We all speak different languages
Just as we all speak different languages (or the same language in different accents) depending on where we come from, our “love languages” too are different. You may value “acts of service” very highly, and go out of your way to do thoughtful things for your partner. You may believe that your actions speak louder than words. But if your partner speaks the love language of “affirmation” — and is expecting praise, encouragement and romantic professions of love from you — then the fact that you ensure the petrol tank is full whenever he/she takes out the car or that you prepare their favourite meal on a weekend, may not satisfy them.

So how do you get on the same page?
Each couple needs to figure out which of these love languages is more important to them — it may be one, or two or a combination of all five. While a little bit of introspection can definitely help the two of you get on the same page, Dr Chapman has also created a questionnaire with 30 sentences (the full quiz is available online, just search for the “love languages quiz”).
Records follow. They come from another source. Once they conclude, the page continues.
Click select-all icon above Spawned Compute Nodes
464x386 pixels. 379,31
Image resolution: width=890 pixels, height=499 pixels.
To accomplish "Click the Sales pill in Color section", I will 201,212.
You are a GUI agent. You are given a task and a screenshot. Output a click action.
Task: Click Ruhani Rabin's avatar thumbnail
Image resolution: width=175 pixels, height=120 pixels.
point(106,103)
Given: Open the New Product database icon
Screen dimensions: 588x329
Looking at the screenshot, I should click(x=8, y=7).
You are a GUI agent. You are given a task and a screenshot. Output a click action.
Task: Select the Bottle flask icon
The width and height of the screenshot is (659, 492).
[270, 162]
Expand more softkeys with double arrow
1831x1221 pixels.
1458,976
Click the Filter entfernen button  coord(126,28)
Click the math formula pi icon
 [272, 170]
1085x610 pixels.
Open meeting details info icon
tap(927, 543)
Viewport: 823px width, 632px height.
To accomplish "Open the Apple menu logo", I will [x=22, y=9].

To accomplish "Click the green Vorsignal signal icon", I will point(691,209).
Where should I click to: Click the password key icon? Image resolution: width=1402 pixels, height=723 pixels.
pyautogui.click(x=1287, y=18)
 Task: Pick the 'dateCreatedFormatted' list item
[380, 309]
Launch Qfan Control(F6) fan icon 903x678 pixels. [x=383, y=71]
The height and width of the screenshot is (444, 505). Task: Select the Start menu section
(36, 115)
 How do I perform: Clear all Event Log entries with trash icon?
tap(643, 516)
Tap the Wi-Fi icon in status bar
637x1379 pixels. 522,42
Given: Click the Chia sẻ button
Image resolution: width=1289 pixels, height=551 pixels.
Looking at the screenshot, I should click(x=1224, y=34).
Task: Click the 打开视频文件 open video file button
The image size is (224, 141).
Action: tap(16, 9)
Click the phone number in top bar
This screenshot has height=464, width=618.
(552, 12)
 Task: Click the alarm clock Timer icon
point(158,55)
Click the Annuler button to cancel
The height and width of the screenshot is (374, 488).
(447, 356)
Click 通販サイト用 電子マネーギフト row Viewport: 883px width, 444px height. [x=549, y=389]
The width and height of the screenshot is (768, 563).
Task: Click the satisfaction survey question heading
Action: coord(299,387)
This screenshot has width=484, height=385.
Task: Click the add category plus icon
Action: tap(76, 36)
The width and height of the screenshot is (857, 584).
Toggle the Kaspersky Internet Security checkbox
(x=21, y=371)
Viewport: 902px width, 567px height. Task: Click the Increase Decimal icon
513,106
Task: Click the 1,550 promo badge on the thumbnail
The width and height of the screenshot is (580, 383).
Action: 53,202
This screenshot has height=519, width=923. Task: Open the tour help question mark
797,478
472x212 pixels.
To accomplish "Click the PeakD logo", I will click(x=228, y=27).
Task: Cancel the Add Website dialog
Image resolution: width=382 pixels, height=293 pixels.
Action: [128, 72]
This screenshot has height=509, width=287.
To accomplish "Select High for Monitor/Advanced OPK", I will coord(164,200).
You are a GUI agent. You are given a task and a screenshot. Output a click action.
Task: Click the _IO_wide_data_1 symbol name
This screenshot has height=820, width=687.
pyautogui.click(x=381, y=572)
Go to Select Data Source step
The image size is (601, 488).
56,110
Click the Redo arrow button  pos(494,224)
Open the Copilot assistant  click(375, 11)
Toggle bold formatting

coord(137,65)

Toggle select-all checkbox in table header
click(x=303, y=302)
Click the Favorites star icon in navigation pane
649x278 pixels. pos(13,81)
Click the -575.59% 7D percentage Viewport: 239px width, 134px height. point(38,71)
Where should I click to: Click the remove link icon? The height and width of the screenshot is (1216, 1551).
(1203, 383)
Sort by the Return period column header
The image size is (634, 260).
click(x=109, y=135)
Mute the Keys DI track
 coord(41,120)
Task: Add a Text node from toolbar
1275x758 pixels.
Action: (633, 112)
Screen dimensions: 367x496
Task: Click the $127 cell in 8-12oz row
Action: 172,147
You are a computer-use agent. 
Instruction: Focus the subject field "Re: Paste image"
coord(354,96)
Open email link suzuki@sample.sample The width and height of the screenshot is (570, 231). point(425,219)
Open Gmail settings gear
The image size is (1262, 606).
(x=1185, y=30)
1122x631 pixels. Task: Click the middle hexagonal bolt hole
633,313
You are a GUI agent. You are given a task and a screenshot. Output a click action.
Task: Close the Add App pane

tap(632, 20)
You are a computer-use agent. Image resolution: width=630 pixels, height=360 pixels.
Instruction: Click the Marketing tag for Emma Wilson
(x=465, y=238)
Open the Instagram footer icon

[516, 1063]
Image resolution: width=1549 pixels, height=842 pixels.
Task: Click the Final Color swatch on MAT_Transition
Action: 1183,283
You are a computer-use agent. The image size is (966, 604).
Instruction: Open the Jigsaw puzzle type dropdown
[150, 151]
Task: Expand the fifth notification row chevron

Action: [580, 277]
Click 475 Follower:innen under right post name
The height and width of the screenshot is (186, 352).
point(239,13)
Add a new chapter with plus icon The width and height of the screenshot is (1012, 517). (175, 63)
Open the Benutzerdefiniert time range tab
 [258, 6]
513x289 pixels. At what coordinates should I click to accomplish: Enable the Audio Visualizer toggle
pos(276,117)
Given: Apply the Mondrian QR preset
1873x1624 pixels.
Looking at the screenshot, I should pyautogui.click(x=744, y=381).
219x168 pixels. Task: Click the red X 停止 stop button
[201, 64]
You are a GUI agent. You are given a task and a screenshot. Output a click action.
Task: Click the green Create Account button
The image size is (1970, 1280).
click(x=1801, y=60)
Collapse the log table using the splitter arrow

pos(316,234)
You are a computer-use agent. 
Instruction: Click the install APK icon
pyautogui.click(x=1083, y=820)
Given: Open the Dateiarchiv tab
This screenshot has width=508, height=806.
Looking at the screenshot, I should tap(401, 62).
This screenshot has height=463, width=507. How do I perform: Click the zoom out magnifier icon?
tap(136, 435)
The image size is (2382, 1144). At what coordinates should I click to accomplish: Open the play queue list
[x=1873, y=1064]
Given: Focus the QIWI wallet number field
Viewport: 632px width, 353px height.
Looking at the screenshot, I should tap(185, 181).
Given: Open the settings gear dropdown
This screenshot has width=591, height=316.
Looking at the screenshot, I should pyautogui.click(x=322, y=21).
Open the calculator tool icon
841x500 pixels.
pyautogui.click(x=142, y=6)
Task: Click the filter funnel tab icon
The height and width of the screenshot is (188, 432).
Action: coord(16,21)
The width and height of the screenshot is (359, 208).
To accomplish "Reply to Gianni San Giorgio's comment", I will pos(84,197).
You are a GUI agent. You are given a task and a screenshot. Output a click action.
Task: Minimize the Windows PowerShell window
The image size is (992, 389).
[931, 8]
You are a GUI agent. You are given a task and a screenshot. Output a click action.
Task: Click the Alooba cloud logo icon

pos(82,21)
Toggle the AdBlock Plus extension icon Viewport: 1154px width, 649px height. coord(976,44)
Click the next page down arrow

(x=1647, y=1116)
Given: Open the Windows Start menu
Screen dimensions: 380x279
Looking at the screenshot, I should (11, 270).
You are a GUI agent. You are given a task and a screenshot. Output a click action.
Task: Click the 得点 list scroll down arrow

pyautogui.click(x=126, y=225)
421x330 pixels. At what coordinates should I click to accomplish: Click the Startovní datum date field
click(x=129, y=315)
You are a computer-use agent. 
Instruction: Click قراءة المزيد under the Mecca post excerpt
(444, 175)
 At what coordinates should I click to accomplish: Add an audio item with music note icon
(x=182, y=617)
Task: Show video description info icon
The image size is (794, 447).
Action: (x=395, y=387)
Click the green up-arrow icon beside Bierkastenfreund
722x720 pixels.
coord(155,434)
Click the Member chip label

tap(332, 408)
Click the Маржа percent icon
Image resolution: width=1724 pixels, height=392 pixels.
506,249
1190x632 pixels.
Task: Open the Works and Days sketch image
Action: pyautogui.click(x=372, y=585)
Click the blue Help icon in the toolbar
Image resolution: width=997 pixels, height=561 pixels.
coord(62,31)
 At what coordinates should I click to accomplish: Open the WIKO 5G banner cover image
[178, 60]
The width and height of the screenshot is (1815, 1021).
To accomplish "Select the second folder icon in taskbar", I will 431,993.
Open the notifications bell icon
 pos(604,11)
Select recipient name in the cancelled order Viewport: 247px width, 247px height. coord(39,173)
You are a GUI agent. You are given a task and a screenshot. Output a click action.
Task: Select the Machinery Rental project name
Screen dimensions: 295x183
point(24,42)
Now, each of these sentences begins with the words: “It is more meaningful to me when….” And then there are options that are labelled into the categories A, B, C, D and E.

‘A’ options include answers like: “…when my partner compliments me on my appearance” or “…when my partner says something very encouraging to me”.

‘B’ options include: “…when my partner doesn’t check his/her phone when we’re talking” or “…when I get to spend time in a shared activity or hobby with my partner”.

‘C’ options include: “…when my partner brings me a gift when he/she has been away on a trip” or “…when I get a gift knowing that my partner put a lot of thought into choosing it for me”.

‘D’ options include: “…when my partner offers to run errands for me” or “…when my partner takes care of something when I’m feeling too stressed to do it myself”.

‘E’ options include: “…when my partner and I embrace after we’ve been apart for a while” or “…when we touch constantly during the day”.

If you have lots of ‘A’ answers, then “affirmation” is important to you, ‘B’ implies “quality time”, ‘C’ stands for “receiving gifts”, ‘D’ for “acts of service” and ‘E’ for “physical touch”.

When you know what’s important to your partner (and your partner understands the same thing about you) then you’re more likely to have fewer disagreements.